Не очевиден и окончательный вывод автора, заявляющего, что анализируемый им комплекс воззрений очень важен для убеждений нынешних российских антисемитов. На мой взгляд, многое тут относится к специфическим — декадентским отчасти — реалиям российского Серебряного века. Главным фигурантам сочинения Кациса свойственно своеобразное сочетание панического ужаса перед евреями с явной очарованностью ими же. Это очевидно в случае Василия Розанова, всю жизнь колебавшегося между антисемитизмом и филосемитизмом, но заметно и у Флоренского.

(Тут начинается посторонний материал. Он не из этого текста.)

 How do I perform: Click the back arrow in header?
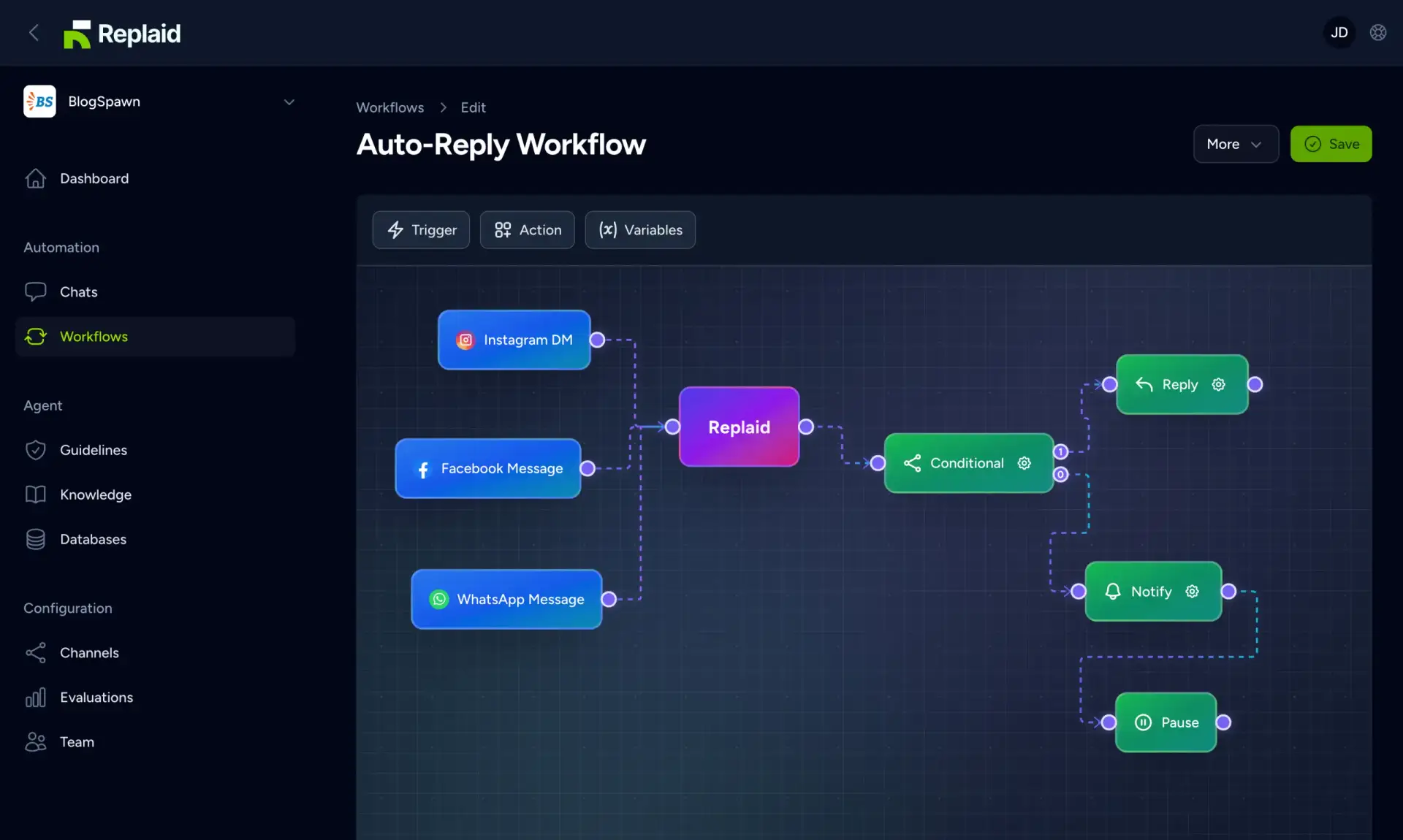(34, 33)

Показательно, что последний с исключительным презрением отзывался об «адвокатах» — ассимилированных евреях, но с каким-то трепетным почтением вспоминал евреев религиозных, т. е. именно тех, кого обвинял в детоубийстве. Вряд ли что-либо подобное можно обнаружить в наши дни. По сравнению с началом ХХ века, в начале ХХI убеждения антисемитов существенно упростились, редуцировались к наиболее вульгарным и радикальным схемам. Какой-либо двусмысленности и в помине нет, все однозначно. Рядом с Константином Душеновым не только Павел Флоренский, но даже выступавший на процессе Бейлиса автор труда «Международное тайное правительство» А.С.Шмаков должен показаться сравнительно сдержанным человеком.

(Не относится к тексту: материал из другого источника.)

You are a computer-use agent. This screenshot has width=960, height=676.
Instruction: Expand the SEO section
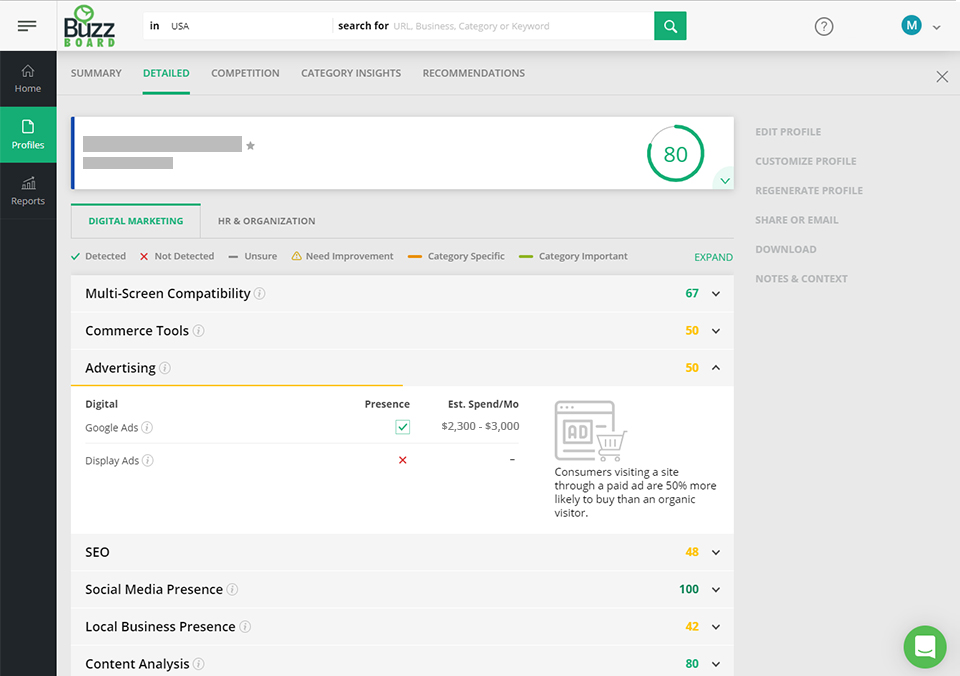point(715,551)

Помимо прочего, Кацис, утверждающий оригинальность исследуемой им православной традиции, похоже, сознательно оставляет без внимания многие линии ее преемственности с воззрениями католического Средневековья. Однако только это позволяет понять происхождение рассказов монаха Неофита, который связывал обличаемые им кровавые еврейские обычаи с желанием евреев излечиться от неких позорных заболеваний, полученных будто бы в наказание за распятие Христа. Легенда о подобных болезнях — старинное достояние христианского Запада. Очень похоже на то, что православные антисемиты существенно большим обязаны своим католическим предшественникам, чем полагает Кацис. Своеобразие умонастроений эпохи «дела Бейлиса» было определено скорее спецификой времени и общими переживаниями российской культуры, нежели какими-то конфессиональными особенностями православия.

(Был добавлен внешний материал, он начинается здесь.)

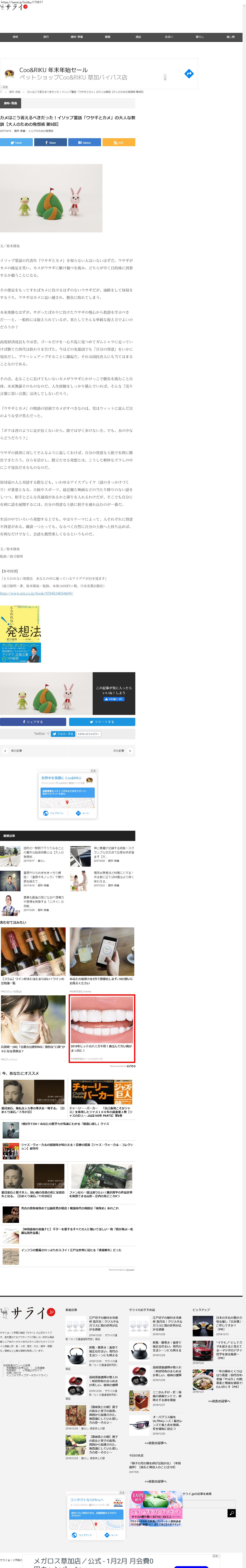Share article via Tweet button below title
This screenshot has width=246, height=1568.
tap(16, 142)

Вспоминая предыдущие работы Кациса, посвященные наследию Осипа Мандельштама и отдельным аспектам культуры Серебряного века, можно заметить, что почти все его творчество отличает одна общая черта. Кацис стремится, прежде всего, изумить читателя, любой ценой хочет он быть оригинальным и непредсказуемым. Речь идет не просто о новом прочтении известных фактов, но об установлении между ними таких связей и соответствий, о которых ранее никто и не подозревал. Этакое прочтение вопреки очевидному. Точнее было бы даже сказать не вопреки, а поперек. Отсюда и неизбежные издержки — исследование соскальзывает на грань чего-то сомнительного, недостоверного, а порой и явно заходит за эту грань.


Не будем, однако, излишне строги. На фоне многочисленных дилетантских трудов, которыми, к сожалению, столь богата нынешняя российская иудаика, работы Кациса, при всей их авантюрности, отличаются серьезной, иногда даже незаурядной образованностью автора и широтой его взглядов. Спорность, если не сказать искусственность, многих его построений не исключает своеобразного их изящества, и даже самые сомнительные идеи могут, по крайней мере, послужить поводом для дискуссии и более основательного осмысления затронутых проблем.


В общем, если бы не специфическая российская ситуация, описанная в начале настоящей заметки, я воздержался бы от прозвучавшей выше критики, по крайней мере — от значительной ее части. Дело не в Кацисе. Просто жаль, что более внятного и убедительного ответа Назарову и его единомышленникам в изданиях, доступных массовому российскому читателю, до сих пор не прозвучало.



[1] Отрывки из данной публикации приводятся на сайте www.sova-center.ru.

[2] Кацис Л. Кровавый навет и русская мысль: Ист.-теол. исследование дела Бейлиса. М.: Мосты культуры; Иерусалим: Гешарим, 2006. 496 с.: ил.